Protein gel electrophoresis: Protein gel electrophoresis is a technique used to separate proteins based on their size and charge. It involves running the protein sample through a gel matrix, typically made of polyacrylamide, under an electric field. The proteins move through the gel at different rates based on their size and charge, allowing for their separation. This method is often used as a preliminary step before other protein analysis techniques.

Mass spectrometry: Mass spectrometry is a powerful tool used to identify and quantify proteins in a sample based on their mass-to-charge ratio. It involves ionizing the proteins and measuring their mass-to-charge ratio using a mass spectrometer. This technique can provide information about the identity, sequence, and modifications of proteins present in a sample.

Reverse transcription-polymerase chain reaction (RT-PCR): RT-PCR is a method used to detect and quantify the expression of specific genes. It involves reverse transcribing RNA into complementary DNA (cDNA) using reverse transcriptase, followed by amplification of the target cDNA using PCR. By designing specific primers, RT-PCR can be used to measure the expression levels of specific genes of interest.

Flow cytometry: Flow cytometry is a technique used to analyze protein expression in individual cells within a population. It involves staining cells with fluorescently-labeled antibodies that bind to specific proteins of interest. The stained cells are then passed through a flow cytometer, which measures the fluorescence intensity of each individual cell. Flow cytometry allows for the assessment of protein expression at the single-cell level and can provide information about cell populations and their characteristics.

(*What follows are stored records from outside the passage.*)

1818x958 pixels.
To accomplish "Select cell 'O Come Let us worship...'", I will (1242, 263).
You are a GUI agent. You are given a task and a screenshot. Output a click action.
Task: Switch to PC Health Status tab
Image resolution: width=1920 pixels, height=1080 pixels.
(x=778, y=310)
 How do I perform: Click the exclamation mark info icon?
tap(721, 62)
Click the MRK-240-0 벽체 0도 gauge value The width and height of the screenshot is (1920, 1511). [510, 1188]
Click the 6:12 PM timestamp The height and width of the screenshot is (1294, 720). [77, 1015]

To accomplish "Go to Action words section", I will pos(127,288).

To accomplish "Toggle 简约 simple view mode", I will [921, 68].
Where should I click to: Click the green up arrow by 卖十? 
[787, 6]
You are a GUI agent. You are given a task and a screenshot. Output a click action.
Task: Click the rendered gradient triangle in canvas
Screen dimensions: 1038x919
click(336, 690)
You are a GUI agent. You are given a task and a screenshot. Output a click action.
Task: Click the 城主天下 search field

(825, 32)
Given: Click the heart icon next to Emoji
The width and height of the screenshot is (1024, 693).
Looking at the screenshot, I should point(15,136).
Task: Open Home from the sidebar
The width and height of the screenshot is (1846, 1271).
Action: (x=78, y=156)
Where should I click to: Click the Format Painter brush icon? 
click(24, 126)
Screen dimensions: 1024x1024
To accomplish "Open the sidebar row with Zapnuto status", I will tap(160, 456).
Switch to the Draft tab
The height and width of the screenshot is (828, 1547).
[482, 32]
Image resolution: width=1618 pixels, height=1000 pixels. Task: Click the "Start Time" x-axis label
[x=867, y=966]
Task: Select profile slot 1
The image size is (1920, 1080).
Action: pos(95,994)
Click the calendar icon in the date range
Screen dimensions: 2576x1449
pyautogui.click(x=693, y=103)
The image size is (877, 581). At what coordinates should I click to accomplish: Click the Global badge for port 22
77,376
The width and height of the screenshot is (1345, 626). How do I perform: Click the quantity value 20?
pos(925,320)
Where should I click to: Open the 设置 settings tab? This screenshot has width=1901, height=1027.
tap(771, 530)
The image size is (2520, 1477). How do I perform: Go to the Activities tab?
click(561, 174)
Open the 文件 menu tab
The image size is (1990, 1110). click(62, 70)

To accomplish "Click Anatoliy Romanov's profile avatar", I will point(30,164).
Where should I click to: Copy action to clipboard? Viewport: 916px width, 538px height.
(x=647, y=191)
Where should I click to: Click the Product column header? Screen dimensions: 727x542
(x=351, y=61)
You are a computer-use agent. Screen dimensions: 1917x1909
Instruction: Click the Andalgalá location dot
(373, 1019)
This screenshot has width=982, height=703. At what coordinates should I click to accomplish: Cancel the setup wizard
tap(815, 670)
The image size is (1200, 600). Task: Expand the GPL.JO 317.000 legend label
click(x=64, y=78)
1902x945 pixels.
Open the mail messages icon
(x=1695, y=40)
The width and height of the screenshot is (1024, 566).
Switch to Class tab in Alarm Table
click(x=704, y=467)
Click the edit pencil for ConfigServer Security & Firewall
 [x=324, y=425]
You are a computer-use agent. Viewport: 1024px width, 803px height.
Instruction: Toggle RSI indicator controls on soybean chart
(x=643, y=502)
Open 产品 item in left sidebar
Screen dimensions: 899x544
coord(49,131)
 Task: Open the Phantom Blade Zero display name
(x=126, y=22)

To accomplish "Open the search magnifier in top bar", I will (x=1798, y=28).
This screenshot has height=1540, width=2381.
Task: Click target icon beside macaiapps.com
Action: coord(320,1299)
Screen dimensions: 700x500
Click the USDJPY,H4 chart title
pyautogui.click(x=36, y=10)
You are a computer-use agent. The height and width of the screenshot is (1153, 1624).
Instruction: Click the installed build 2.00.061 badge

Proximity ligation assay (PLA): PLA is a method used to detect protein-protein interactions. It relies on the binding of two antibodies to the proteins of interest, followed by the ligation of DNA strands attached to the antibodies. The ligated DNA strands are then amplified using PCR and visualized using fluorescence microscopy. PLA can provide information about the spatial and temporal co-localization of proteins involved in specific interactions.

Immunoprecipitation (IP): Immunoprecipitation is a technique used to isolate and purify a specific protein or protein complex from a mixture. It involves the use of antibodies that specifically bind to the protein of interest. The antibody-protein complex is then precipitated using protein A or protein G beads. This method allows for the characterization and analysis of protein-protein interactions, post-translational modifications, and protein function.